Aux longs cris des vautours et des pâles orfraies,
La géhenne, à présent, vient boire aux quatre plaies :
Calices mesurés à ces gouffres de feu,
Larges coupes du vin où fermente le Dieu,
Et qui doivent, avant l’heure de délivrance,
Jeter à chaque enfer son fleuve d’espérance !
Coupes du Golgotha, rayonnante boisson,
Que verse de si haut le mourant échanson.

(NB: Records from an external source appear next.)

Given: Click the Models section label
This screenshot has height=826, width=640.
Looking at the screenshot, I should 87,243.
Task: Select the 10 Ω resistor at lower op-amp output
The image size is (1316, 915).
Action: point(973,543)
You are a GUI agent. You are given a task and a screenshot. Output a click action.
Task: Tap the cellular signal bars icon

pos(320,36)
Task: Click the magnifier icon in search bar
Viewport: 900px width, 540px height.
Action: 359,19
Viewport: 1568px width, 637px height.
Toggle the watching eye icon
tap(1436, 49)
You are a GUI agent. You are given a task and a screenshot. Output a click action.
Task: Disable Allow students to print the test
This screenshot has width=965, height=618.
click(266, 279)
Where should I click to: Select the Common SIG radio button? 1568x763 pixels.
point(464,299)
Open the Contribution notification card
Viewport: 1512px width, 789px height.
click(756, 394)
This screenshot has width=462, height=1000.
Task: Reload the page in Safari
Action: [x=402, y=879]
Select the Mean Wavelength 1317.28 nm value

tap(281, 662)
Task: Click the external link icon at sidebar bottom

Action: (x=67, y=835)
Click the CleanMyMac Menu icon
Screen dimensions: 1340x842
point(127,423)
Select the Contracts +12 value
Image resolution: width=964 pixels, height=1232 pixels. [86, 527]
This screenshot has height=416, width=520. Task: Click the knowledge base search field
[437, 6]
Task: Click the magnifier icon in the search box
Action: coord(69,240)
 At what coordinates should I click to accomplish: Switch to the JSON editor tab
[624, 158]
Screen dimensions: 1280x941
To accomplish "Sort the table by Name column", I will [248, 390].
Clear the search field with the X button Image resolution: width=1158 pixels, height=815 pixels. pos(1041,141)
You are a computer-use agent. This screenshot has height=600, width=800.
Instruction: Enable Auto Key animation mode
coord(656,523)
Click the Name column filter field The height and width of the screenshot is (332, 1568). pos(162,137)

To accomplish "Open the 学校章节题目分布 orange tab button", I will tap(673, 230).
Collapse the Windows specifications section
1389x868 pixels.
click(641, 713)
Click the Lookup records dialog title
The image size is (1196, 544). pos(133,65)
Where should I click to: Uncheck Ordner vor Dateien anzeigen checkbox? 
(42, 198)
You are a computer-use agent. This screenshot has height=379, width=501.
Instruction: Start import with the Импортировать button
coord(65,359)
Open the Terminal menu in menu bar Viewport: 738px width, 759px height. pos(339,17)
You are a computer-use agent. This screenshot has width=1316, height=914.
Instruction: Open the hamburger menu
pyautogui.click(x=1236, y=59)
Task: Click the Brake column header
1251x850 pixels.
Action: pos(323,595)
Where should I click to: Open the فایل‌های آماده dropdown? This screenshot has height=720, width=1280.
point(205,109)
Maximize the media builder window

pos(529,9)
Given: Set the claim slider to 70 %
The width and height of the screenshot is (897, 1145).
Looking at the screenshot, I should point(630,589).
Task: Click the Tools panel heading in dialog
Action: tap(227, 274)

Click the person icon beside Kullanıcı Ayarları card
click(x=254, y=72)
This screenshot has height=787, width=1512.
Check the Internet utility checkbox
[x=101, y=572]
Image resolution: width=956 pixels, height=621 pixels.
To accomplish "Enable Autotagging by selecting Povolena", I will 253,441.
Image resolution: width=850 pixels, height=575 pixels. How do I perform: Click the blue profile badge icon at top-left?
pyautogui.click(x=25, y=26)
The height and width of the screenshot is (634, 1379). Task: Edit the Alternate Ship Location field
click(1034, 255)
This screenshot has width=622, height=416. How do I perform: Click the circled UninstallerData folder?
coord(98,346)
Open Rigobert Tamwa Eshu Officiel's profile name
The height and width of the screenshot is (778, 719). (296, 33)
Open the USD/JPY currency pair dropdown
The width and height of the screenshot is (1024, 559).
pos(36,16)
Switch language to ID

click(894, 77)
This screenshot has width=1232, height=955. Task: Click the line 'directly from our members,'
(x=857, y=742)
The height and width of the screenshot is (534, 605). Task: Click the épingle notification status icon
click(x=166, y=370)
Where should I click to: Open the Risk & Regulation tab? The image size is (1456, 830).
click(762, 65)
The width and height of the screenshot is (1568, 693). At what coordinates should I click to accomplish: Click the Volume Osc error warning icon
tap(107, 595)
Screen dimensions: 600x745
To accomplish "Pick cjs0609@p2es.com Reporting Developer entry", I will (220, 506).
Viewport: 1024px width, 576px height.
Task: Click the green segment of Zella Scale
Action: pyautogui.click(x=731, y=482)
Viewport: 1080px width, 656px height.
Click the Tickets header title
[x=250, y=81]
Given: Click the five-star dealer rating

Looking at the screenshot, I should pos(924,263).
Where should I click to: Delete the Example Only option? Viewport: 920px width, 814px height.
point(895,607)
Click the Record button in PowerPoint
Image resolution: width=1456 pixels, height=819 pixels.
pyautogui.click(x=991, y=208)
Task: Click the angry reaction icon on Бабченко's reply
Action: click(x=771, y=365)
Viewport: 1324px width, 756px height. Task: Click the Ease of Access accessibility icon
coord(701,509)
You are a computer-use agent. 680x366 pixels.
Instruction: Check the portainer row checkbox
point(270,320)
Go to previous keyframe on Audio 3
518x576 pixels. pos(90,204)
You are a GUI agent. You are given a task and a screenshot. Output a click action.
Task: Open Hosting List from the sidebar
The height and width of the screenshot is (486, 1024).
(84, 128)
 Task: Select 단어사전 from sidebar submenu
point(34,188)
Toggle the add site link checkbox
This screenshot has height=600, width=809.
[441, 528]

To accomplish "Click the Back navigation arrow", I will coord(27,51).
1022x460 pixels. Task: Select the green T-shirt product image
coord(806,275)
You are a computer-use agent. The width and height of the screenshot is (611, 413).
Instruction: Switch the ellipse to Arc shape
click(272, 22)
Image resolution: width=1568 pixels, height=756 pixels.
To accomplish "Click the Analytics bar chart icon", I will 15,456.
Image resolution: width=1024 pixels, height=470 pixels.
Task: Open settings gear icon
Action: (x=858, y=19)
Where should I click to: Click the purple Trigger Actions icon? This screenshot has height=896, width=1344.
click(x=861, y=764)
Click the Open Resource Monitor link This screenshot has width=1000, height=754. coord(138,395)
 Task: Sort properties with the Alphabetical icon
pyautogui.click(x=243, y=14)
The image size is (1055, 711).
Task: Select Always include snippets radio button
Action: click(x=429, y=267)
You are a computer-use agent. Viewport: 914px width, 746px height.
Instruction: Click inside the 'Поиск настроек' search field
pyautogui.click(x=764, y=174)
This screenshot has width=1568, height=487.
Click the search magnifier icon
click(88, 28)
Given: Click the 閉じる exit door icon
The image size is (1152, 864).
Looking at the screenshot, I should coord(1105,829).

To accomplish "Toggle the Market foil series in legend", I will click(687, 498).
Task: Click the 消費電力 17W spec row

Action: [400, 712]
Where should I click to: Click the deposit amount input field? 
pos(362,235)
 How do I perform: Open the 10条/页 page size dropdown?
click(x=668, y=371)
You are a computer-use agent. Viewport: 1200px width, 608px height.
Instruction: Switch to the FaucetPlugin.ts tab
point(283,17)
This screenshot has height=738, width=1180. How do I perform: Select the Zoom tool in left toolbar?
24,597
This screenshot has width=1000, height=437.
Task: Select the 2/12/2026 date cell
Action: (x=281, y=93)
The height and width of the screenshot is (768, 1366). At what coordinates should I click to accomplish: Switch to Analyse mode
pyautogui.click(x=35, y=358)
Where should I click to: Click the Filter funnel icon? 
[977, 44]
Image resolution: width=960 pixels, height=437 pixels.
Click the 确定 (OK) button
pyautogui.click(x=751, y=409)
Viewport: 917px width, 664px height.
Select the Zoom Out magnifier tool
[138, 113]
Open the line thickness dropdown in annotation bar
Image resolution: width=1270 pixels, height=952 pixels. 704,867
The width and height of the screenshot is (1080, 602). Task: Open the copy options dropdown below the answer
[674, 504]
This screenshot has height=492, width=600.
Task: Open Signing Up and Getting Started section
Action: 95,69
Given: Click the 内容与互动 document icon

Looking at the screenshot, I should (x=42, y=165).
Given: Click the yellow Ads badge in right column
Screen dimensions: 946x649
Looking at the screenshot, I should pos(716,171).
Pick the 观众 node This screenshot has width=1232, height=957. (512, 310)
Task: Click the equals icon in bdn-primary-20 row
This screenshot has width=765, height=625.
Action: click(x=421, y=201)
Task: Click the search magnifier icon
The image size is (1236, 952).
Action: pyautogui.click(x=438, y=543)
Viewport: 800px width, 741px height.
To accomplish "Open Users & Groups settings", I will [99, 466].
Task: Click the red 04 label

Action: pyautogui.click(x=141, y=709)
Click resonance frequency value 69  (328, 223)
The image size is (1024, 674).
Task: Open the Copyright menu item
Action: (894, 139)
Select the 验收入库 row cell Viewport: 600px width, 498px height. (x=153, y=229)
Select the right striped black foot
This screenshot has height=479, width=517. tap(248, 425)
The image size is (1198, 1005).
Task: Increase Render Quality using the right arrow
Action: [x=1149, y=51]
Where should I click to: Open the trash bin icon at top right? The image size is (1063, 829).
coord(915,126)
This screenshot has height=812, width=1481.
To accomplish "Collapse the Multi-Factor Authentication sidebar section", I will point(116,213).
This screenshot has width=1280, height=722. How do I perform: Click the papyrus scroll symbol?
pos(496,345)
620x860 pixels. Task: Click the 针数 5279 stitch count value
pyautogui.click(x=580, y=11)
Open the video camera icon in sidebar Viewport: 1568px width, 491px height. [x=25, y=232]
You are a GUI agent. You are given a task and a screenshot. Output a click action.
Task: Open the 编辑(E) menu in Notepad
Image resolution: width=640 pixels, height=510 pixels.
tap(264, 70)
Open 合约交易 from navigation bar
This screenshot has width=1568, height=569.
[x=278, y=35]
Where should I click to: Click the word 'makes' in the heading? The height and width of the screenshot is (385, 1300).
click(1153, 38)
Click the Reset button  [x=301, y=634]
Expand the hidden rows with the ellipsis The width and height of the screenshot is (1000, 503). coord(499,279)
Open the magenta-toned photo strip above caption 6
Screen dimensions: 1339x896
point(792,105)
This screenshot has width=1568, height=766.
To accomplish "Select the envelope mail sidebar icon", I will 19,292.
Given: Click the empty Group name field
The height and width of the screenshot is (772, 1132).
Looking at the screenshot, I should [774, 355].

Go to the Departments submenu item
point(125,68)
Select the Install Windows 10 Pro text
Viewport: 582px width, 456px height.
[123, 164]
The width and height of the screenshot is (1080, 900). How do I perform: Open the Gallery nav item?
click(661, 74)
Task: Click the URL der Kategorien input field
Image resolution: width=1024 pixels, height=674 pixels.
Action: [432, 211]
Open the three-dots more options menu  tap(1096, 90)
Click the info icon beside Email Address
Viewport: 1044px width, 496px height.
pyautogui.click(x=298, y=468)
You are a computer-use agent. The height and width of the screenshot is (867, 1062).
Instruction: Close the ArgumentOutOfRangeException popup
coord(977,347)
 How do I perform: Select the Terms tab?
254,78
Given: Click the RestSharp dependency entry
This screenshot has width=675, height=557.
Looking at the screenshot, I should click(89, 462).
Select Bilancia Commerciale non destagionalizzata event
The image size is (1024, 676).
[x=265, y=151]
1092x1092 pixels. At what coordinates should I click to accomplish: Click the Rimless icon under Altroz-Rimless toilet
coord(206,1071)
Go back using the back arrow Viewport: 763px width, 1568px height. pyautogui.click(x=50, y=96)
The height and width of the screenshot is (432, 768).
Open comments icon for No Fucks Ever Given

Sur ce peuple et ces rois, ces hydres et ces flammes,
Esprits, fantômes, corps, larves, archanges, âmes,
Qui regardaient la nuit et vivaient dans la mort,
Avant d’être attirés sur le seuil du remord.

Comme au trépas du Christ tressaillit notre terre,
Sous le flot qui le lave et qui le désaltère
Tressaille, en ses replis, l’infernal univers.
Un soupir confus sort des tombeaux entr’ouverts :
Il n’est pas la prière, il n’est pas le blasphème,
La voix qui dit—je hais, —ni la voix qui dit—j’aime.
Oh ! qu’avec ces longs bruits exhalés par milliers
Les échos de l’abîme étaient peu familiers !

Idaméel frémit en secouant lui-même
Le sang qui vient bénir son drapeau d’anathème.
Les sujets et le roi ne se comprennent plus.